> _Task to complete_: Please copy out every one of the records below, substituting "Display size" for each occurrence of "Screen dimensions" and keeping everything else the same. Omit the pictures from your copy.

> _Item coordinate data_:
· · · ·
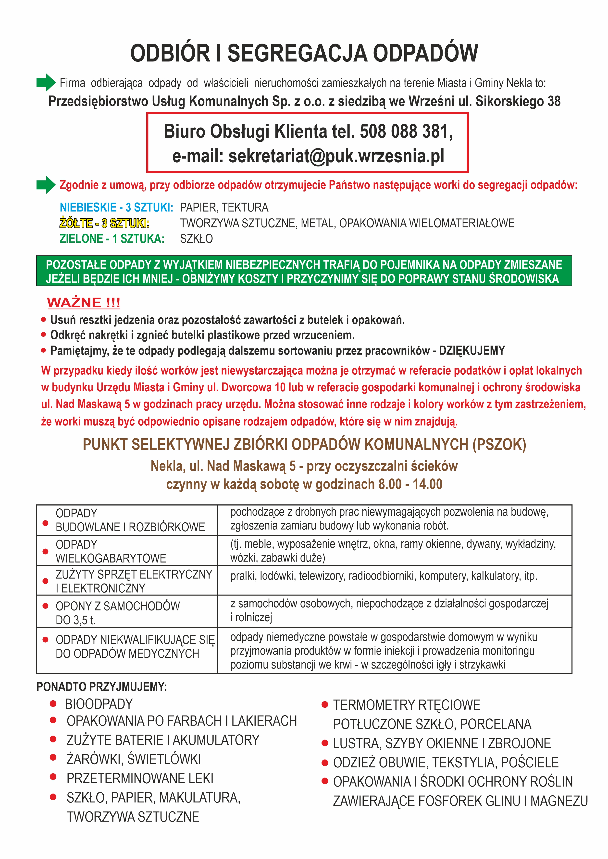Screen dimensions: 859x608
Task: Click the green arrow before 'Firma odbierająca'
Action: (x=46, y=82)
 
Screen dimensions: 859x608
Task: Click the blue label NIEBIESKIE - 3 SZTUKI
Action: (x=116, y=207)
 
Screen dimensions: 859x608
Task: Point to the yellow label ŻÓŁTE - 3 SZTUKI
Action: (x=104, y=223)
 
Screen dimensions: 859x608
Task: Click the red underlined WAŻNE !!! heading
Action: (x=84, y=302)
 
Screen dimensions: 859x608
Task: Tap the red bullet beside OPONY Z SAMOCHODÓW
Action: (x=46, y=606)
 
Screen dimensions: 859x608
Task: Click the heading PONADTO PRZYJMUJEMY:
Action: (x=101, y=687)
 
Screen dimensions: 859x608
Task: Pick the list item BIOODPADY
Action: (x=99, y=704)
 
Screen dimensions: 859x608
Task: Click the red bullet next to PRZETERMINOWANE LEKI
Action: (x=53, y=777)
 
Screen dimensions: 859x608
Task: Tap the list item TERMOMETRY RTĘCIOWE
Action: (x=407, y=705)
· · · ·
> _Answer to this exercise_:
Display size: 859x608
Task: Click the green arrow before 'Firma odbierająca'
Action: (x=46, y=82)
 
Display size: 859x608
Task: Click the blue label NIEBIESKIE - 3 SZTUKI
Action: (x=116, y=207)
 
Display size: 859x608
Task: Point to the yellow label ŻÓŁTE - 3 SZTUKI
Action: (x=104, y=223)
 
Display size: 859x608
Task: Click the red underlined WAŻNE !!! heading
Action: (x=84, y=302)
 
Display size: 859x608
Task: Tap the red bullet beside OPONY Z SAMOCHODÓW
Action: (x=46, y=606)
 
Display size: 859x608
Task: Click the heading PONADTO PRZYJMUJEMY:
Action: (x=101, y=687)
 
Display size: 859x608
Task: Pick the list item BIOODPADY
Action: (x=99, y=704)
 
Display size: 859x608
Task: Click the red bullet next to PRZETERMINOWANE LEKI
Action: (x=53, y=777)
 
Display size: 859x608
Task: Tap the list item TERMOMETRY RTĘCIOWE
Action: (x=407, y=705)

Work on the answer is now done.